Si le nouveau gouvernement Fillon ne marque pas de progression dans "l'ouverture", la surprise du chef de Fillon II reste la présence d'un ministre des affaires étrangères issu de la Gauche, Bernard Kouchner -- accompagné dans son aventure par Jean-Pierre Jouyet, secrétaire d'Etat haut fonctionnaire ancien directeur de cabinet socialiste, et par le "haut commissaire" Martin Hirsch, appellation ad hoc qu'il a revendiquée comme hybridant la capacité médiatique et la réserve politique. Sans parler de la nouvelle figure tutélaire du "traître-en-politique" que s'est offerte notre pays en la personne d'Eric Besson (notez que le succès du précédent titulaire laisse tout imaginer pour 2017 !)
La nomination "hors-ligne" de Bernard Kouchner a déjà fait couler beaucoup d'encre, qu'il s'agisse de dénoncer l'opportunisme de l'impétrant, le cynisme du mandant, la mauvaise manière faite à la bipolarisation de la vie politique française ou les menaces que ce brouillage des lignes fait peser sur le rejet global de la classe politique en cas (qu'on ne peut totalement exclure) d'échec.
Le précédent revendiqué de "l'ouverture" de 1988 ne tient guère : il s'agissait alors d'élargir vers le centre une trop courte victoire aux législatives pour assurer un minimum de stabilité à un gouvernement qui ne pouvait sans cela s'appuyer que sur une majorité relative. Et le voisinage de ministres socialistes et centristes renouait avec les alliances de la IVe République, genre "troisième force" quand la volonté (au moins cosmétique) du nouveau président de susciter un "sarkozisme de gauche" (à travers au moins le club La Diagonale) paraît sortir tout droit d'un manuel de gaullisme.

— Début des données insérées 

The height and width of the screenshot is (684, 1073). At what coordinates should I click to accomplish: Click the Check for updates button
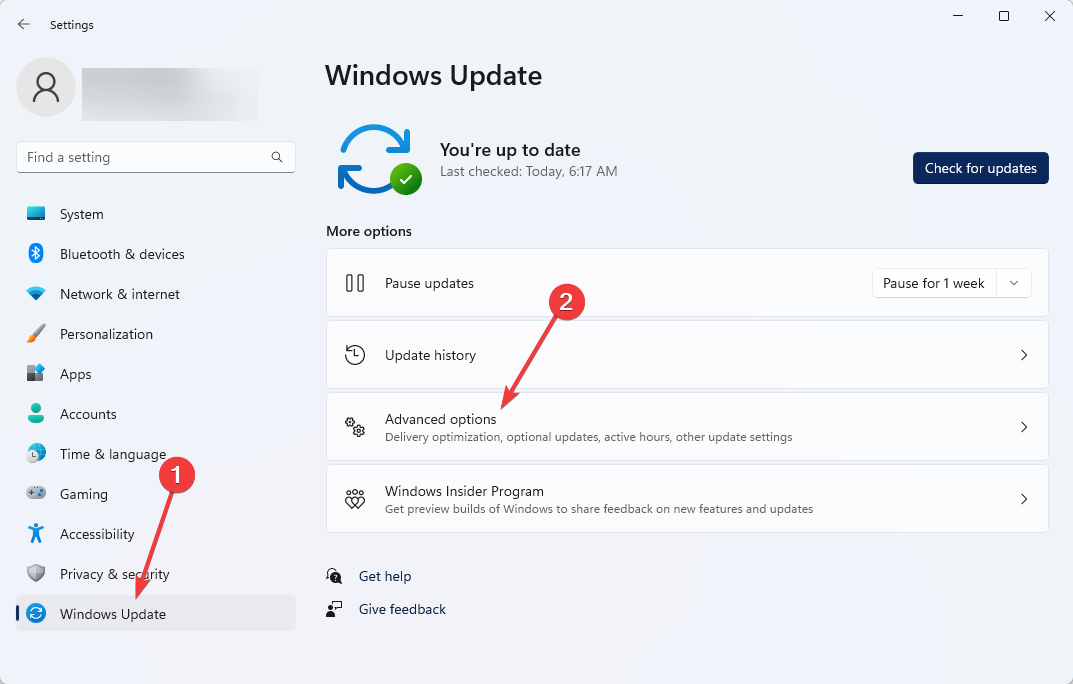click(x=980, y=168)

Pour autant, le benchmark à mon sens le plus intéressant est à chercher de l'autre côté de l'Atlantique. Aux Etats-Unis, en effet, depuis Roosevelt semble-t-il, il est classique d'enrôler dans l'éxecutif un représentant de la famille politique opposée. Un Républicain au sein d'un gouvernement démocrate, comme William Cohen, secrétaire d'Etat à la Défense de Bill Clinton de 1997 à 2001 ; ou un Démocrate au sein d'un exécutif républicain, comme Norman Mineta, maintenu à son poste de secrétaire aux transports par George W. Bush jusqu'en 2006 (il avait été nommé par Bill Clinton en 2001). Ces cas ne sont que les plus récents, la liste complète existe, inévitablement, sur Wikipedia.
Quel enseignement tirer de l'exemple américain ? Qu'un régime présidentiel peut fort bien mélanger des hommes et des femmes originaires de familles politiques divergentes, parce que l'imperium provient du président et que les aventures individuelles sont moins suspectes dès lors qu'elles répliquent l'exemple venu d'en haut... Mais également que les positions ministérielles ont dans un régime présidentiel une autonomie et un rang moindre que dans un régime parlementaire. C'est en effet concommitamment à l'accroissement du pouvoir de l'administration de la Maison Blanche et à la perte de lustre du "cabinet" composé par les "secrétaires" entourant le président depuis les origines de la nation américaine que ces nominations hors-lignes se sont multipliées aux Etats-Unis à partir de l'administration Roosevelt. Les prémices d'un "conseil national de sécurité" à la Française vont dans le même sens puisqu'il s'agit de reprendre au ministère des affaires étrangères la conduite d'une part de la diplomatie et d'en assurer à l'Elysée la cohérence au grand jour, et non plus souterrainement. Son équivalent américain a été créé en 1947 et participe de la même centralisation de la gestion des affaires autour de la personne du président.
Bernard Kouchner, pour sa part, peut savourer un illustre prédécesseur : la première nomination hors-ligne américaine était signée George Washington, qui avait en 1794 nommé "Minister to France" son adversaire politique James Monroe. La manoeuvre visait à réduire les critiques pro-français de l'administration Washington. Il n'est pas inutile d'en connaître l'issue : après trois ans à Paris pendant lesquels Monroe avait utilisé sa position pour promouvoir ses propres vues et celles de ses amis politiques plus que celles de son gouvernement, il fut rappelé à Washington et démis. Il publia alors un violent pamphlet contre la politique étrangère des Etats-Unis, connut une traversée du désert comme gouverneur de Virginie et devint, après diverses péripéties... le cinquième président des Etats-Unis de 1817 à 1825. Il est vrai qu'il avait 36 ans, et non 67, lors de sa nomination.